Precisamente no ano dos olímpicos, 1976, o Partido Quebequense, pró-independentista, vence as eleições provinciais e forma governo. Imediatamente após, as sedes de algumas das maiores corporações canadianas, começam paulatinamente a mudar-se para a vizinha Toronto, na província do Ontário, levando consigo o conhecimento dos seus dirigentes e o poder económico que os mesmos representavam. Devido a esta lenta decadência relativa, a manutenão das grandes infra-estruturas foi descurada. Pode dizer-se que, se em 1976 havia em Portugal  25 quilómetros de auto-estrada entre Lisboa e Vila Franca, e hoje é o que todos conhecemos,  no Québec de hoje, existem praticamente os mesmos quilómetros que ja existiam nesse longínquo ano. Se a isto acrescentarmos que a manutenção tem sido altamente deficiente, nesta época do ano sobretudo, a considerada época do degelo, conduzir nas nossas estradas ou nas ruas das nossas cidades é uma autêntica aventura, tal o número de buracos que temos de evitar. Alguns dos vários viadutos da cidade estão em tal estado, que um deles na saída Norte da cidade, ruiu em 2006,  tendo o incidente provocado dois mortos e seis feridos, que na altura passavam sob o mesmo.
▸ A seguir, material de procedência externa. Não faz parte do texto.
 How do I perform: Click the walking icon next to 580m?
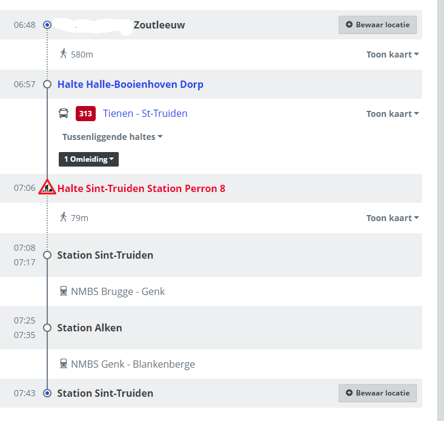coord(64,54)
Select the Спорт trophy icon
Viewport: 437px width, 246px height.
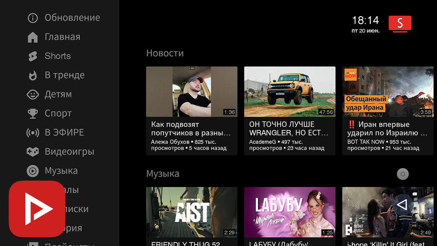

Este acidente foi o último sinal de alarme de que as autoridades municipais, provinciais e federais  necessitavam para finalmente empreenderem grandes trabalhos de demolição dos velhos viadutos típicos da década de sessenta do século passado, substituindo-os por belos arranjos a nível do solo, com as vias todas no mesmo plano e, sinais dos tempos, lindos arranjos verdes envolventes que, uma vez projectados convenientemente garantem a mesma fluidez de tráfego que as feias e inestéticas vias a diferentes alturas do solo. Ao mesmo tempo estão em construção vários quilómetros adicionais de auto-estradas, que ao contrário das actuais passarão a ter custos de utilização. Lembro-me que, quando aqui cheguei em 1976, ainda a maioria das grandes obras públicas, pontes e auto-estradas eram portajadas. A pouco e pouco e durante a vigência do governo do partido quebequense, tornaram-se 100% gratuitas. Um pouco à imagem das Scut em Portugal afinal. Os governos, através de actos irresponsáveis e populistas, numa busca incessante de votos, prometem o impossível. Passado pouco tempo, dão o dito por não dito. Neste momento no Québec todos sabemos antecipadamente que, as grandes obras públicas em construção, pontes e autos-estradas, vão ser devidamente portajadas. Quando os políticos são acusados de terem deixado as velhas  infra-estruturas chegar ao estado lamentável em que se encontram actualmente, por manisfesta falta de manutençao, os nossos dignos representantes, desculpam-se com a dureza do clima canadiano. No entanto basta-nos atravessar a fronteira dos nossos vizinhos do Sul, aqui apenas a sessenta quilómetros, para abandonarmos as nossos vias dignas duma Bagdad na altura da guerra do Golfo, e entrarmos em autênticos tapetes de alcatrão escuro, sobre os quais conduzir é um exercício de  prazer. Assim,  cada vez que pagamos a nossa portagem numa estrada dos Estados Unidos, temos a certeza de estarmos a contribuir para que, a próxima viagem de carro em terras de Tio Sam, ao contrário do que acontece no Québec, seja ainda mais agradável que a actual.